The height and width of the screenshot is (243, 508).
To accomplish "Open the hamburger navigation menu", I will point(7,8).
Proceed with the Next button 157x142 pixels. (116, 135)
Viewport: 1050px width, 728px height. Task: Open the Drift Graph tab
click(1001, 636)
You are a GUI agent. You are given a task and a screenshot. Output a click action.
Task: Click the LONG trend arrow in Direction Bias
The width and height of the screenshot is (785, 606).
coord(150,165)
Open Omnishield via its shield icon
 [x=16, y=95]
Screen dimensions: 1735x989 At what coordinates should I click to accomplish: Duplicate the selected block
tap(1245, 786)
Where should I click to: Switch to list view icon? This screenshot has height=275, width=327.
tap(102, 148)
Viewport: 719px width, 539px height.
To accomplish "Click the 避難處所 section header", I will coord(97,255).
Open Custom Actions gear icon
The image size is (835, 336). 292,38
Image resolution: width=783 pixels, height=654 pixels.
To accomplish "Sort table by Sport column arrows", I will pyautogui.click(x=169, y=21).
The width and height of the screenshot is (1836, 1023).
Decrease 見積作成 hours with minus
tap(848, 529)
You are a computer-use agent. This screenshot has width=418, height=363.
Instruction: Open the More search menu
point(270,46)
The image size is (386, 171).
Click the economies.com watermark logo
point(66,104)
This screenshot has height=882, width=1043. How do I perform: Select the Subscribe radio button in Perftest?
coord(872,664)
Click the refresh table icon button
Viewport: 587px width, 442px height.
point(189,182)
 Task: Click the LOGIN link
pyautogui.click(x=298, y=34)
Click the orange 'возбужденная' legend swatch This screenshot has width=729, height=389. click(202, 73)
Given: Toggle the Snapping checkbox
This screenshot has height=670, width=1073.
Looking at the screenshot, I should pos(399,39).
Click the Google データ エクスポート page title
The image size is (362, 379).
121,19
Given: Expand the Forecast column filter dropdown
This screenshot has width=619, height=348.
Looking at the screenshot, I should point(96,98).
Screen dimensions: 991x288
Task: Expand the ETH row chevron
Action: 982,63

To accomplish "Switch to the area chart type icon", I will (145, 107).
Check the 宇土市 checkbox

━━━━━━

_REQUIREMENT_: Reproduce every one of the records above word for word, without changing anything.

_PROBLEM SOLUTION_:
The height and width of the screenshot is (243, 508).
To accomplish "Open the hamburger navigation menu", I will point(7,8).
Proceed with the Next button 157x142 pixels. (116, 135)
Viewport: 1050px width, 728px height. Task: Open the Drift Graph tab
click(1001, 636)
You are a GUI agent. You are given a task and a screenshot. Output a click action.
Task: Click the LONG trend arrow in Direction Bias
The width and height of the screenshot is (785, 606).
coord(150,165)
Open Omnishield via its shield icon
 [x=16, y=95]
Screen dimensions: 1735x989 At what coordinates should I click to accomplish: Duplicate the selected block
tap(1245, 786)
Where should I click to: Switch to list view icon? This screenshot has height=275, width=327.
tap(102, 148)
Viewport: 719px width, 539px height.
To accomplish "Click the 避難處所 section header", I will coord(97,255).
Open Custom Actions gear icon
The image size is (835, 336). 292,38
Image resolution: width=783 pixels, height=654 pixels.
To accomplish "Sort table by Sport column arrows", I will pyautogui.click(x=169, y=21).
The width and height of the screenshot is (1836, 1023).
Decrease 見積作成 hours with minus
tap(848, 529)
You are a computer-use agent. This screenshot has width=418, height=363.
Instruction: Open the More search menu
point(270,46)
The image size is (386, 171).
Click the economies.com watermark logo
point(66,104)
This screenshot has height=882, width=1043. How do I perform: Select the Subscribe radio button in Perftest?
coord(872,664)
Click the refresh table icon button
Viewport: 587px width, 442px height.
point(189,182)
 Task: Click the LOGIN link
pyautogui.click(x=298, y=34)
Click the orange 'возбужденная' legend swatch This screenshot has width=729, height=389. click(202, 73)
Given: Toggle the Snapping checkbox
This screenshot has height=670, width=1073.
Looking at the screenshot, I should pos(399,39).
Click the Google データ エクスポート page title
The image size is (362, 379).
121,19
Given: Expand the Forecast column filter dropdown
This screenshot has width=619, height=348.
Looking at the screenshot, I should point(96,98).
Screen dimensions: 991x288
Task: Expand the ETH row chevron
Action: 982,63

To accomplish "Switch to the area chart type icon", I will (145, 107).
Check the 宇土市 checkbox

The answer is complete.